Michael terdiam sejenak ia tersenyum memandangi Nindiga dulu ia tak pernah menyangka bahwa kehadiran wanita itu akan berpengaruh baginya bahkan kini ia menjadi istrinya.


Michael mengelus kepala Nindiga sejenak lalu menciumi istrinya itu. “Aku tak akan lama bersenang-senanglah dahulu, kau tau dia sama seperti Kabi, Nami dan yang lainnya,” ucap Michael lalu mengecup bibir Nindiga sekilas.


Nindiga mengangguk, Michael sekali lagi mengusap lembut kepala Nindiga tak rela meninggalkan istrinya namun kemudian ia melangkah pergi setidaknya ia harus menyeleaaikan tugasnya dengan cepat.


Nindiga terus mengikuti Arah kepergian Michael hingga punggung pria itu tak terlihat lagi. Nindiga memandangi naga putih pemberian Michael yang berada di depannya sambil tersenyum lembut.


“Jadi Werlan bagaimana perasaanmu?” tanya Nindiga.


“Saya gembira,” ucap Werlan dengan hormat.


“Oh ayolah jangan terlalu hormat seperti itu,” ucap Nindiga memutar bola matanya malas.


“Nami, Kabi,” panggil Nindiga.


“Oh ayolah Nindiga kenapa kau memanggil kami tiba-tiba aku masih mengantuk,” ucap pria berambut hitam dengan beberapa helai rambut bewarna nila, Kabi.


“Mana sopan santunmu Kabi!” seru Nami pada Kabi dengan marah.


“Oh ayolah lagi pula dia menyuruh kita begitu ‘tak perlu terlalu sopan padaku panggil namaku saja Nindiga,’ bukan begitu Dewi?” tanya Kabi pada Nindiga.


“Ya ya terserah kau saja,” ucap Nindiga sambil duduk di sebuah ayunan.


Wanita berambut putih dengan mata nila dan beberapa helai rambutnya bewarna nila, Nami. Wanita itu mengelilingi Werlan memandangi naga putih itu dari atas hingga bawah.


“Hei kau hisa berubah wujud bukan? Namuku Nami ngomong-ngomong,” ucap Nami memperkenalkan dirinya.


“Oh ya ampun! Nindiga lihatlah!

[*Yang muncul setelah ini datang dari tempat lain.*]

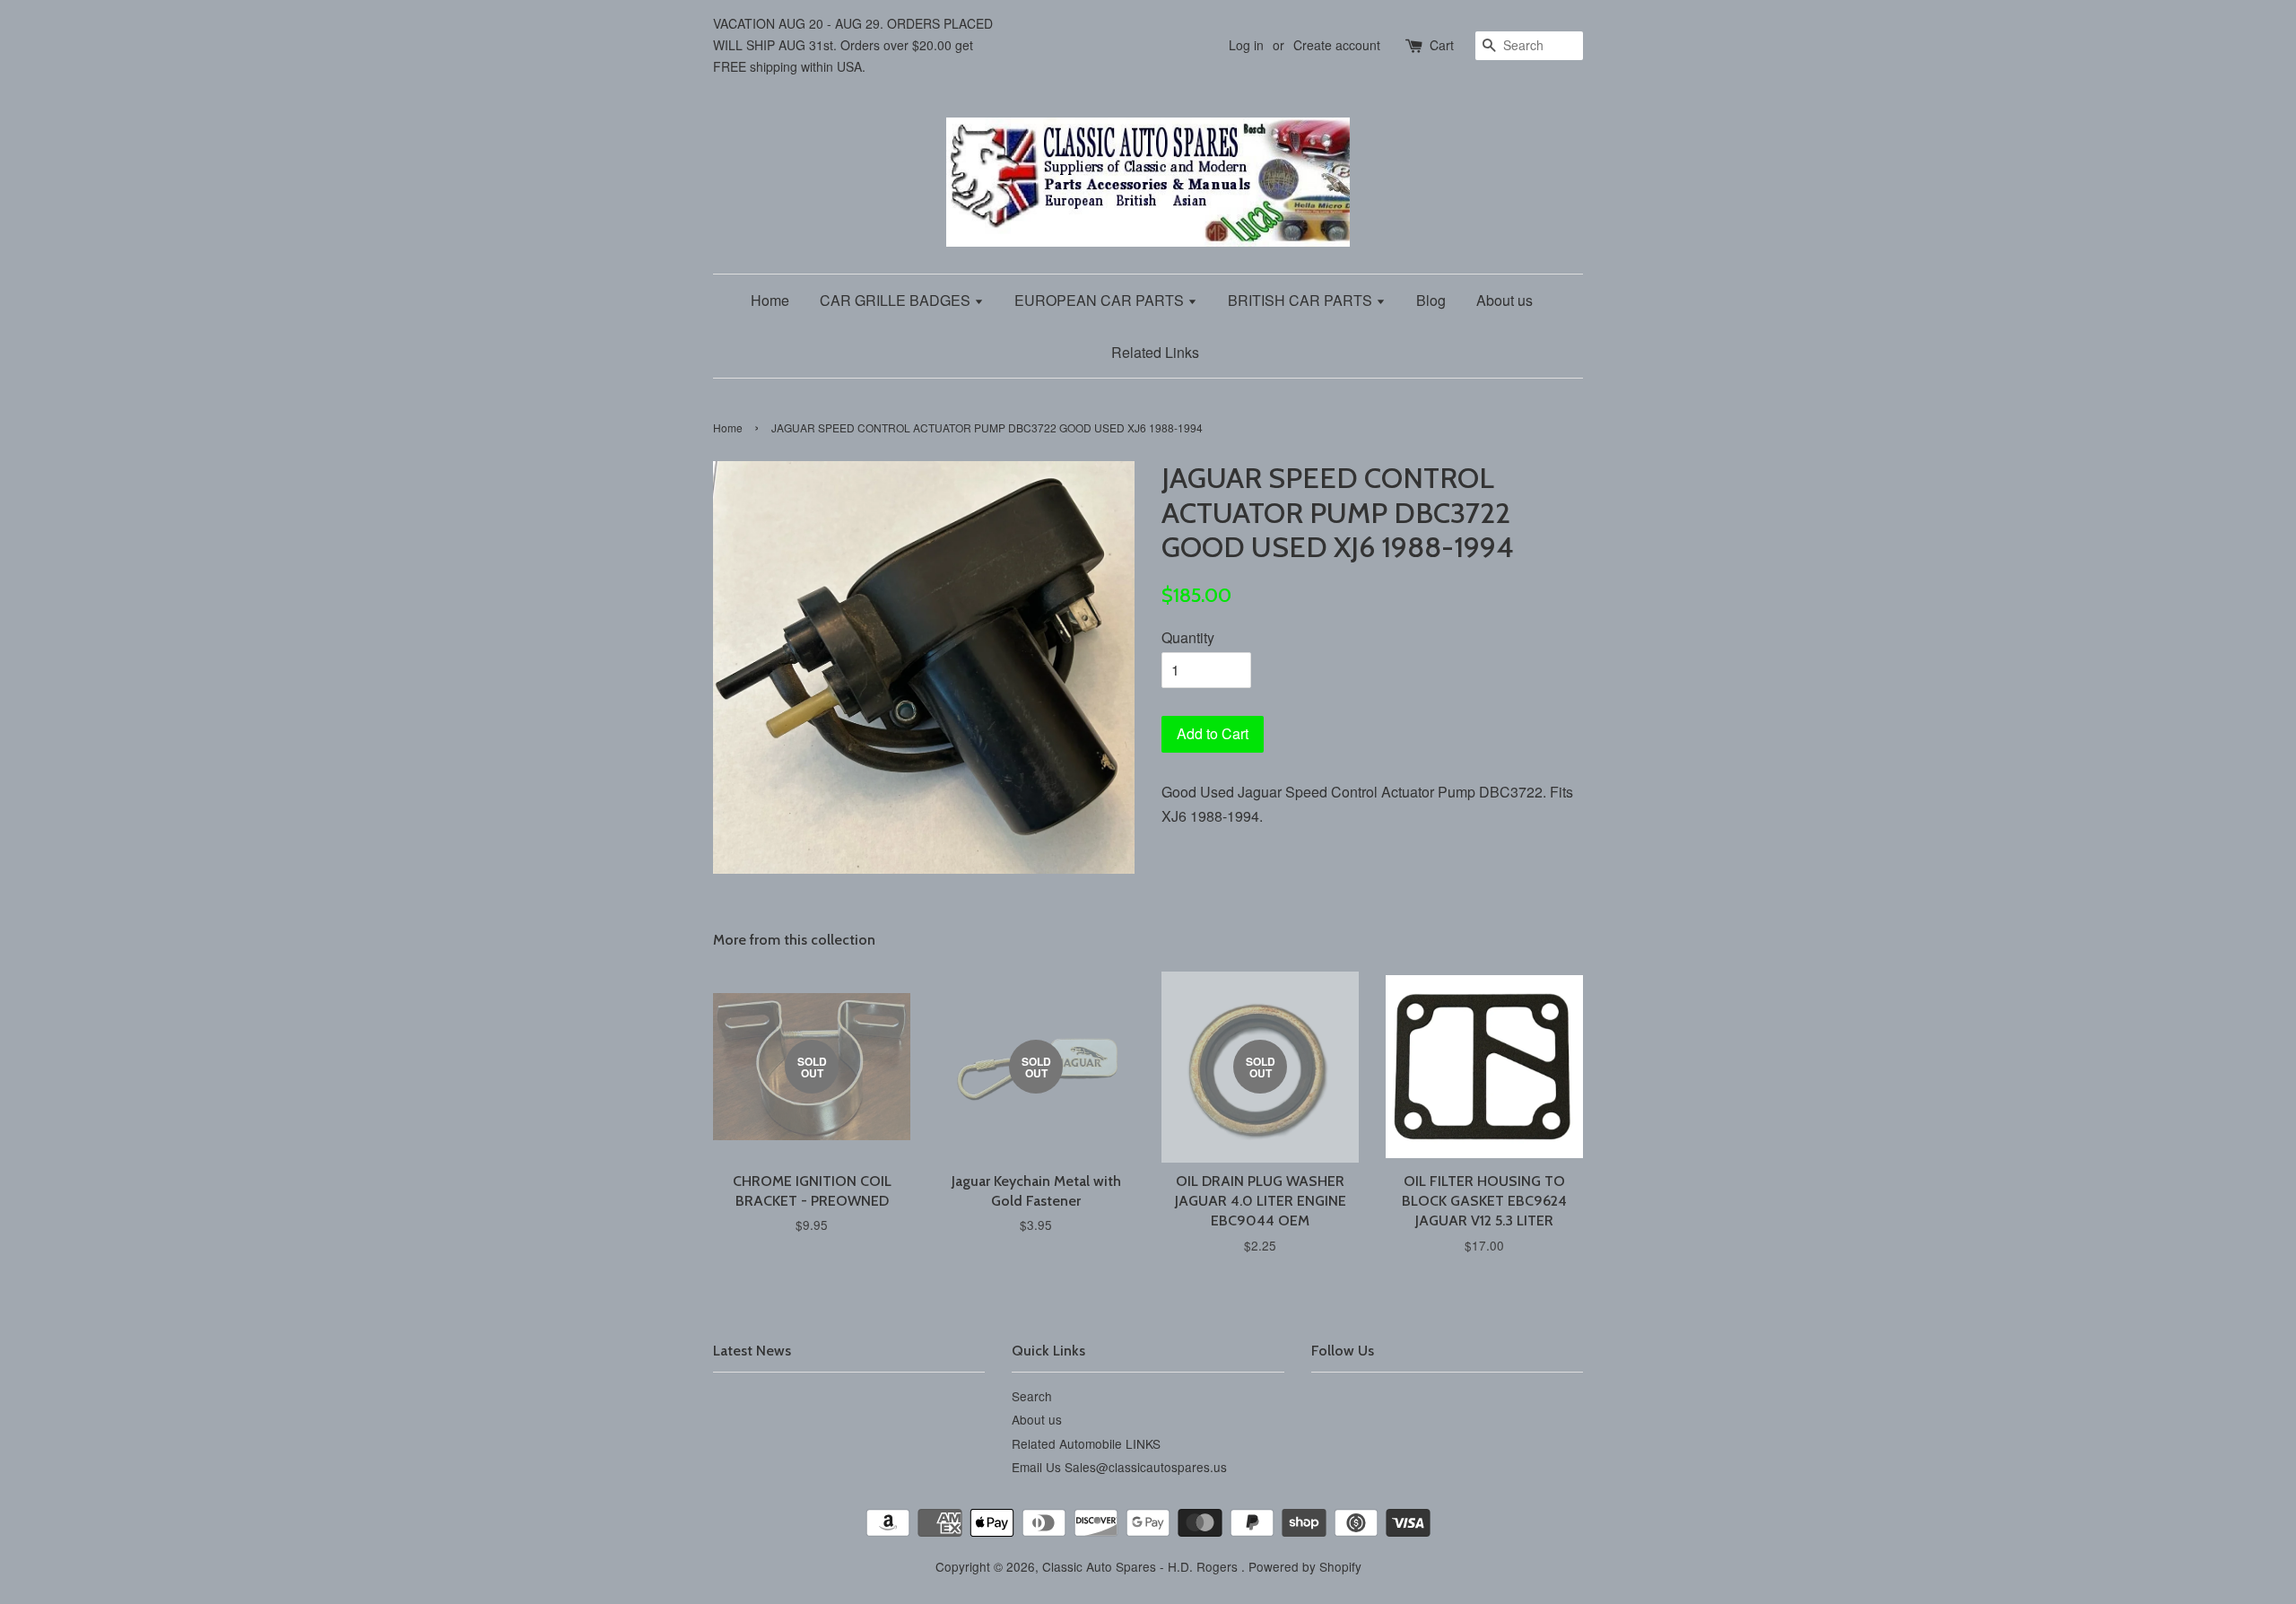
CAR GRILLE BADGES (897, 300)
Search (1032, 1396)
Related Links (1155, 352)
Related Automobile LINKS (1086, 1443)
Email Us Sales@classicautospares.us (1119, 1467)
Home (770, 300)
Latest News (752, 1350)
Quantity (1187, 637)
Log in (1246, 45)
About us (1504, 300)
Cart (1442, 45)
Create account (1336, 45)
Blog (1431, 300)
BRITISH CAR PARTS (1302, 300)
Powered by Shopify (1304, 1566)
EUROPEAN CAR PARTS (1100, 300)
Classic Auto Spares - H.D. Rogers (1141, 1566)
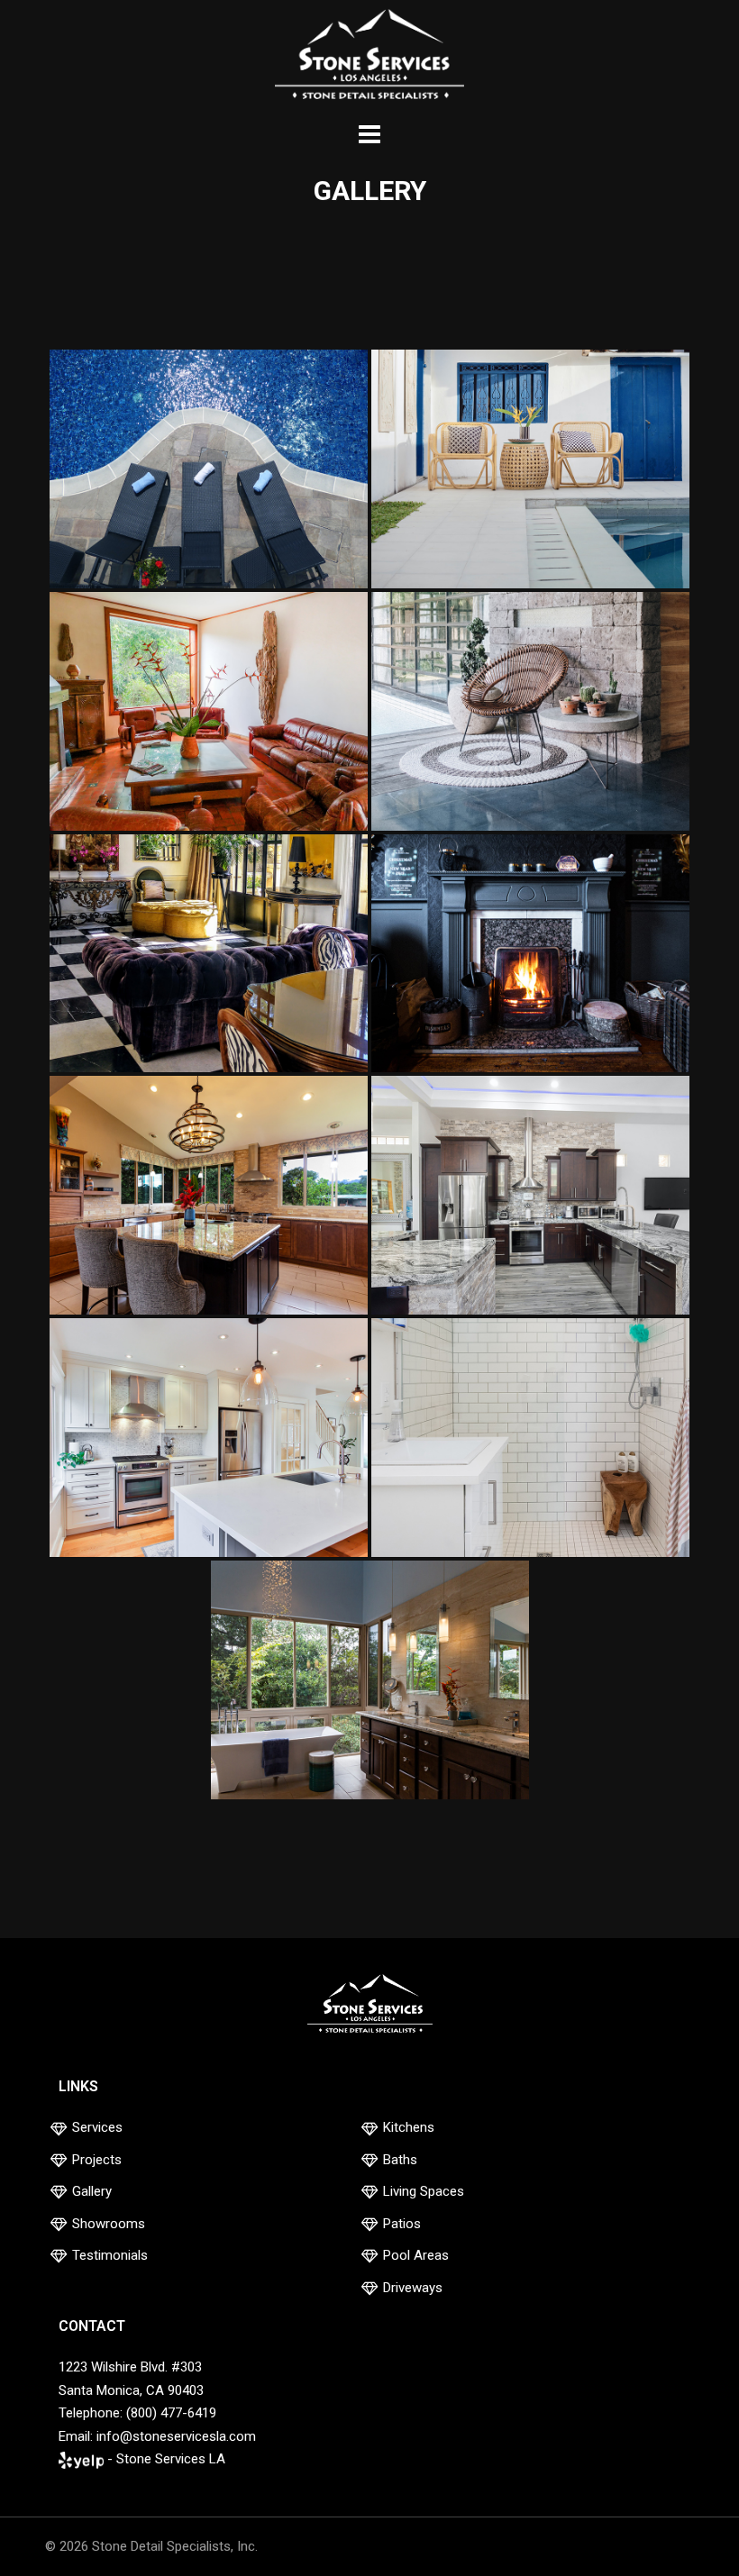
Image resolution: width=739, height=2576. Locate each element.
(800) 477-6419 (171, 2413)
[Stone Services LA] (370, 57)
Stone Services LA (170, 2459)
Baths (400, 2160)
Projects (97, 2160)
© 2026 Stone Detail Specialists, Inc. (151, 2546)
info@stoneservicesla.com (176, 2436)
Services (97, 2127)
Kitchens (408, 2127)
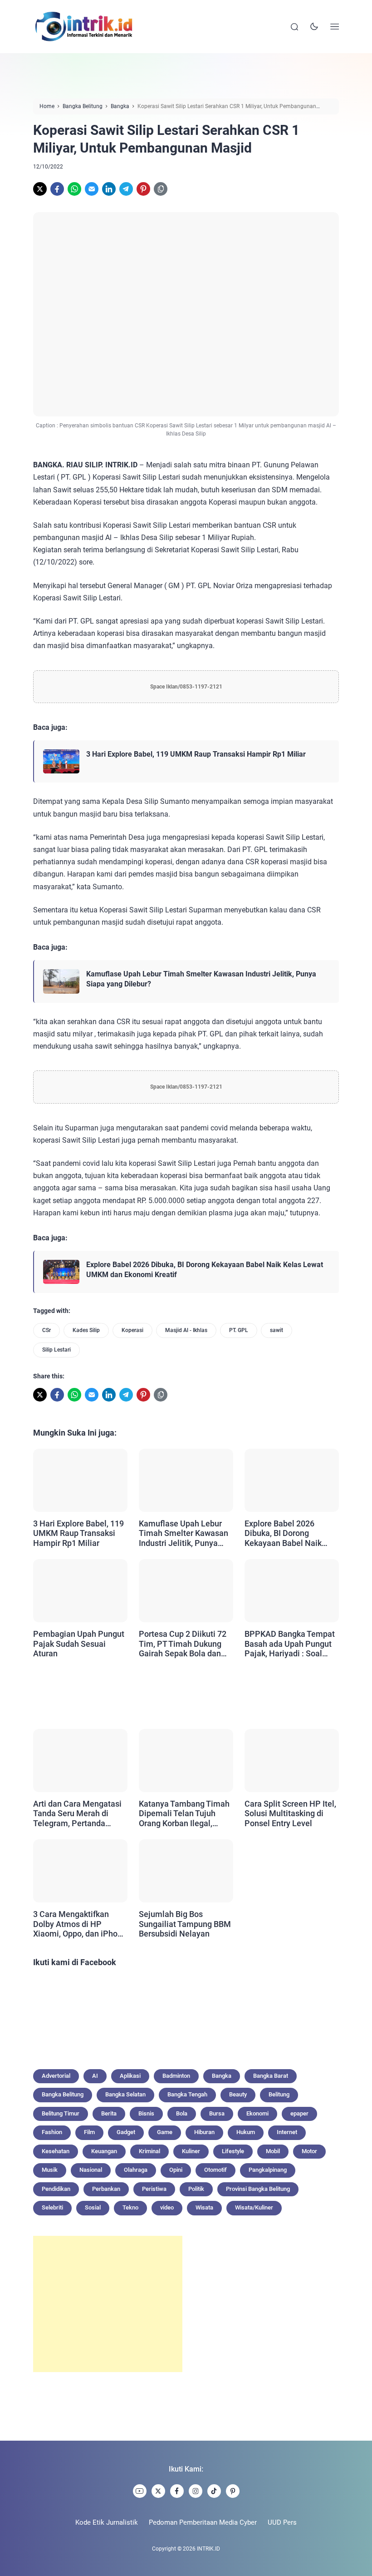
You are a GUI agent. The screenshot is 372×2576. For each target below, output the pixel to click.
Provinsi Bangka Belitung (258, 2188)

Nami bersikap genit!” seru Kabi heboh.


“Apa maksudmu sialan!” seru Nami sambil memukul kepala Kabi dengan kesal.


“Au, itu sakit lagi pula bukan kah aku benar kau genit!” seru Kabi.


“Tarik ucapanmu!” seru Nami dengan marah.


“Nami, Nami, Nami asal kau tau Werlan ini adalah seorang pria,” ucap Kabi.


“Bagaimana mungkin aku lihat sepertinya dia wanita dan lagi dari mana kau mengetahui namanya?” tanya Nami.


“Kau tau aku memang heb-,”


“Dia bertanya padaku tadi,” potong Nindiga sebelum Kabi dengan wajah sombongnya membagakan diri.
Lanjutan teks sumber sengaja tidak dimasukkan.